Text segment:
'The growth of the influence of the TNCs represents the emergence of a global culture of power without responsibility' (Discuss) A Transnational Corporation (TNC) is a company that operates in more than one country. The headquarters usually tend to be located in a 'first world' nation (though recently there has been an increase in headquarter locations in Newly Industrialising Countries such as Singapore). Much of the production for the company is often done in 'third 'world' countries, which welcome the TNCs, although much poorer wages tend to be paid to workers in these locations.
Thus TNCs are rightly characterised as large, highly sophisticated organisations, richer than most countries and at times more powerful than many governments. A good example of a TNC is the sportswear/fashion company Nike where its headquarters are in Oregon, United States, however the entire manufacturing process is carried out through independent subcontracting in South East Asia – nations such as Indonesia with all financial decisions and research / development carried out in USA.

Information shown:
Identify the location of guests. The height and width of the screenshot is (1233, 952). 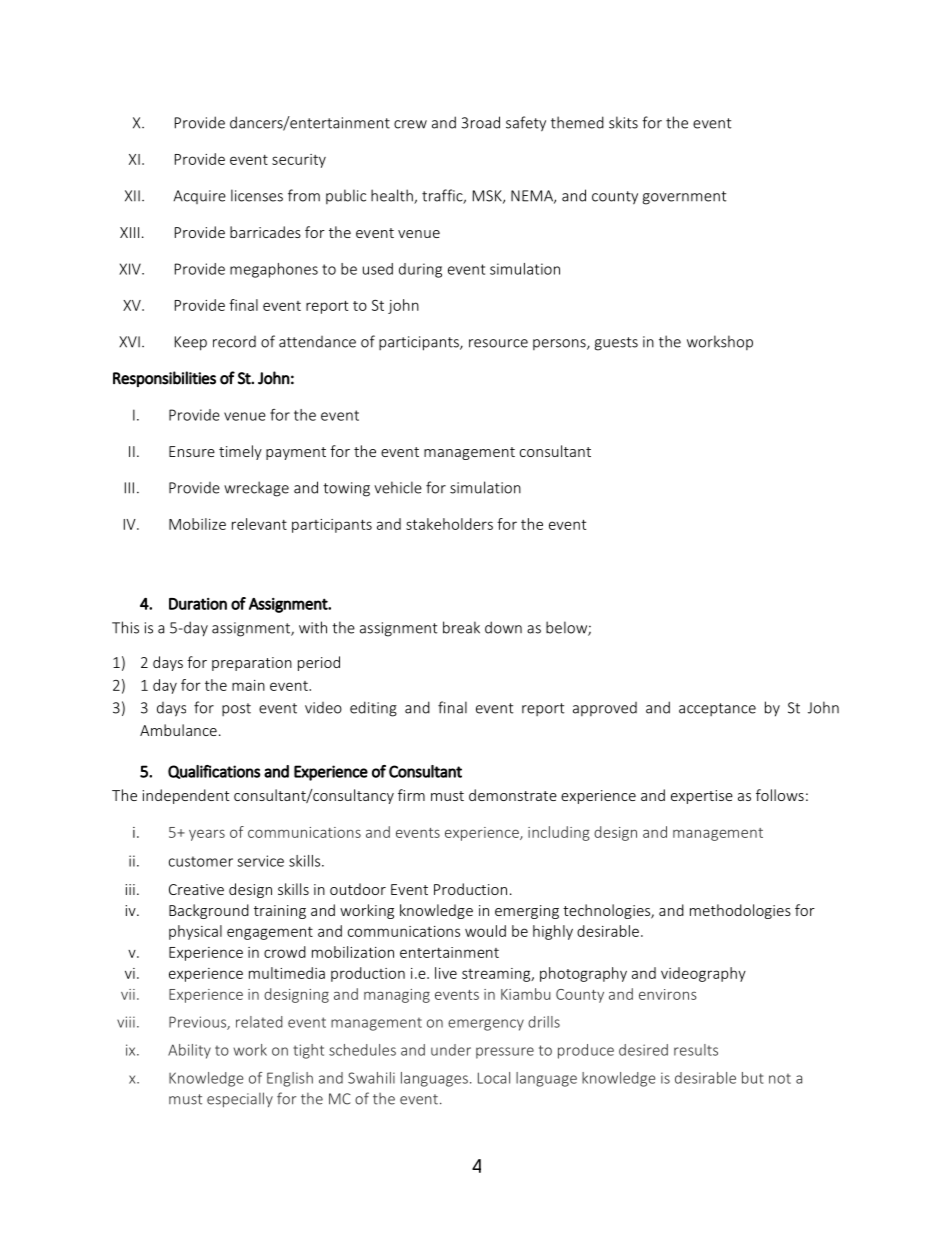
(616, 344).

Instruction 1: According to the essay on transnational corporations, where are Nike's headquarters located?
Instruction 2: Switch "Nike" to "Adidas" and write out the passage of the essay on transnational corporations that begins at "Thus TNCs are" and ends after "out in USA.".

Output 1: Nike's headquarters are in Oregon, United States.

Output 2:
Thus TNCs are rightly characterised as large, highly sophisticated organisations, richer than most countries and at times more powerful than many governments. A good example of a TNC is the sportswear/fashion company Adidas where its headquarters are in Oregon, United States, however the entire manufacturing process is carried out through independent subcontracting in South East Asia – nations such as Indonesia with all financial decisions and research / development carried out in USA.